Although the state of the art in image classification (while writing this post) is deep learning, Bag of words approaches still perform well on many image datasets.

Fisher vectors is the state of the art in that approach, allowing training more discriminative classifiers with a lower vocabulary size.

I wrote a simple Python implementation for calculating fisher vectors and using it to classify image categories:

You can look here for a derivation:

The main improvement here is extracting a richer feature vector from images compared to bag of words.

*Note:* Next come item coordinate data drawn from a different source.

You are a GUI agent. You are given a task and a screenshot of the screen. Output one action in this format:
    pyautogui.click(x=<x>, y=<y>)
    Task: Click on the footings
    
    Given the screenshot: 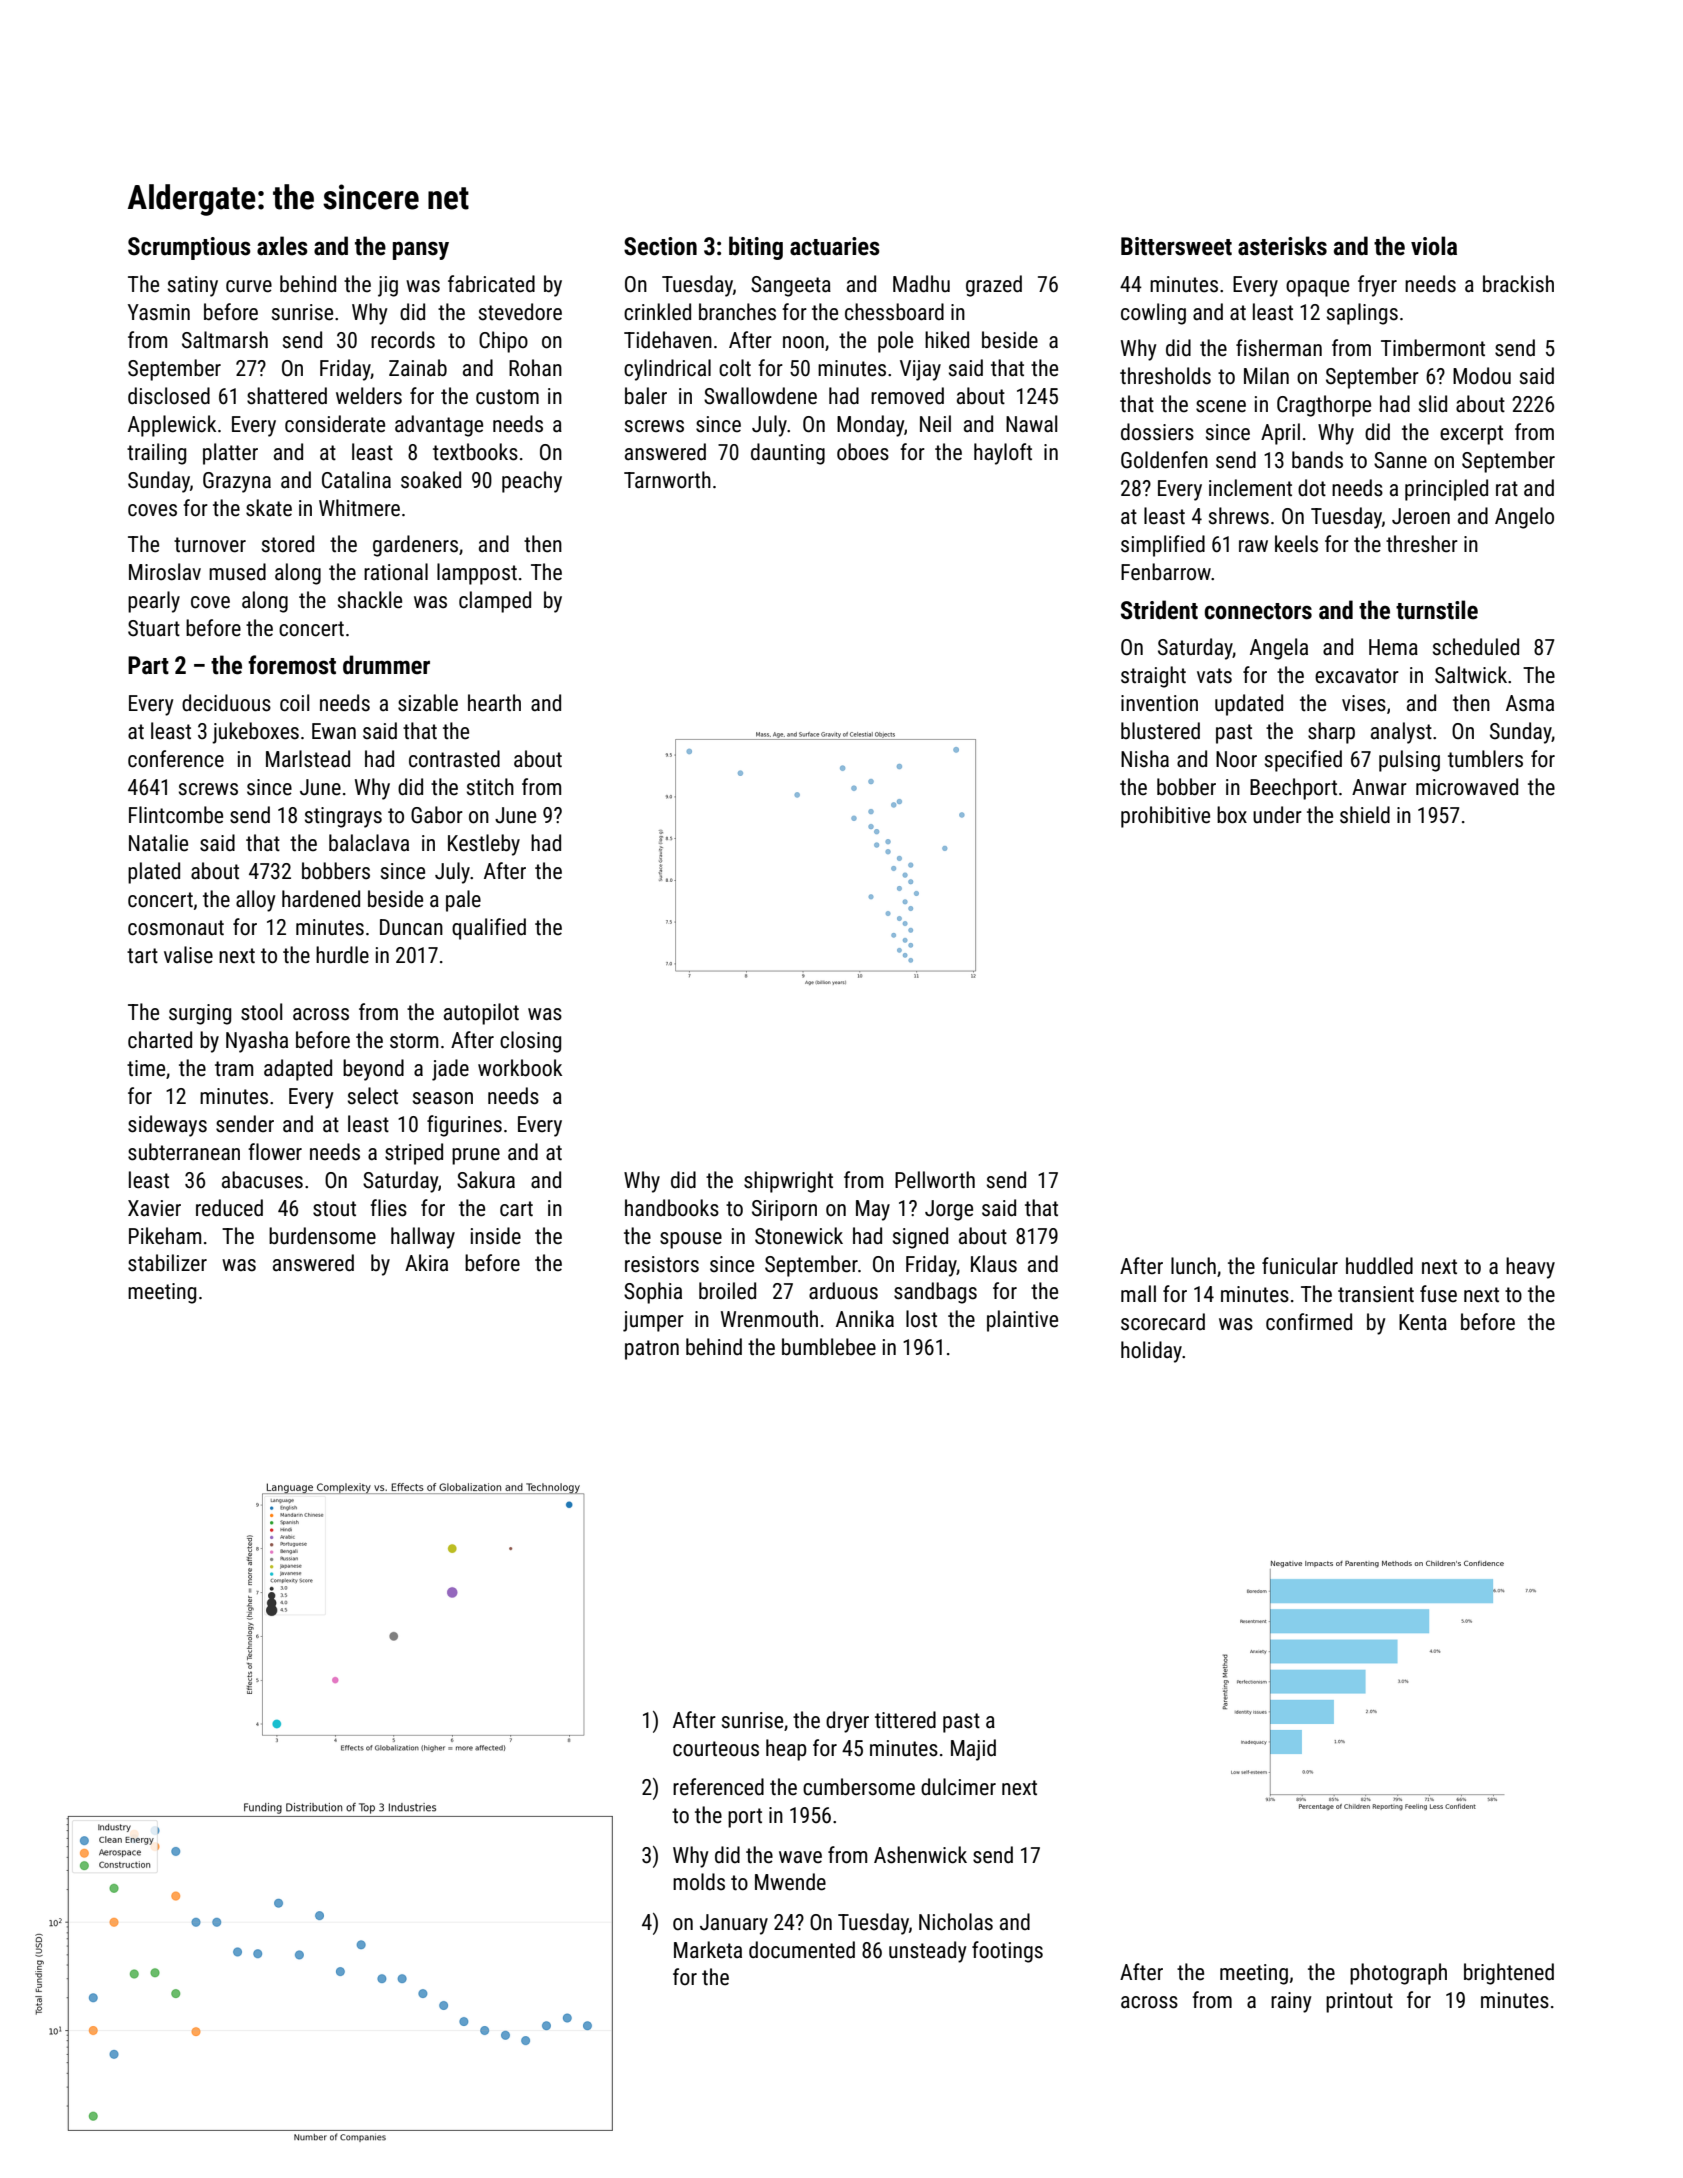 What is the action you would take?
    pyautogui.click(x=1007, y=1952)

In Bag of Words, for each local feature we find the closest word in the vocabulary, and add +1 to the histogram of the vocabulary in the input image. But we could have sampled more data:

  • How far is each feature from its closest vocabulary word.
  • How far is the feature from other vocabulary words.
  • The distribution of the vocabulary words themselves.

Brief outline of fisher vectors

Vocabulary learning with GMM:

  • Sample many features from input images.
  • Fit a Gaussian Mixture Model on those features.
  • The result is a vocabulary of dominant features in the image, and their distributions.

Image representation based on the vocabulary:

  • Measure the expectation of the difference and distance of the image features, from each Gaussian distrubution, using the likelihood a feature belongs to certain gaussian.
  • Concatenate the resulting vector for each vocabulary word, into one large descriptor vector.

There is also a normalization step that I will skip here but is a part of the implementation, that is important if the features are fed into a classifier like SVM that needs normalized inputs.

This is a generalization of bag of words. If you set the likelihood of a feature to a vocabulary word to be 1 to it’s closest word and 0 to the rest, and if you redefine the distance to be a constant “1”, you get the original bag of words model.

Trying out the implementation

python <path_to_image_directory> <vocabulary size>

The image directory should contain two sub folders, one for the images of each class.

It currently just trains a model and then classifies the images. The input images definitely need to be partitioned into training and validation parts.

One more thing: Fisher vectors are successfully used in face recognition, check out:

In their paper they extract features densely from a grid, reduce the dimensionality with PCA, and augment the features with their spacial location.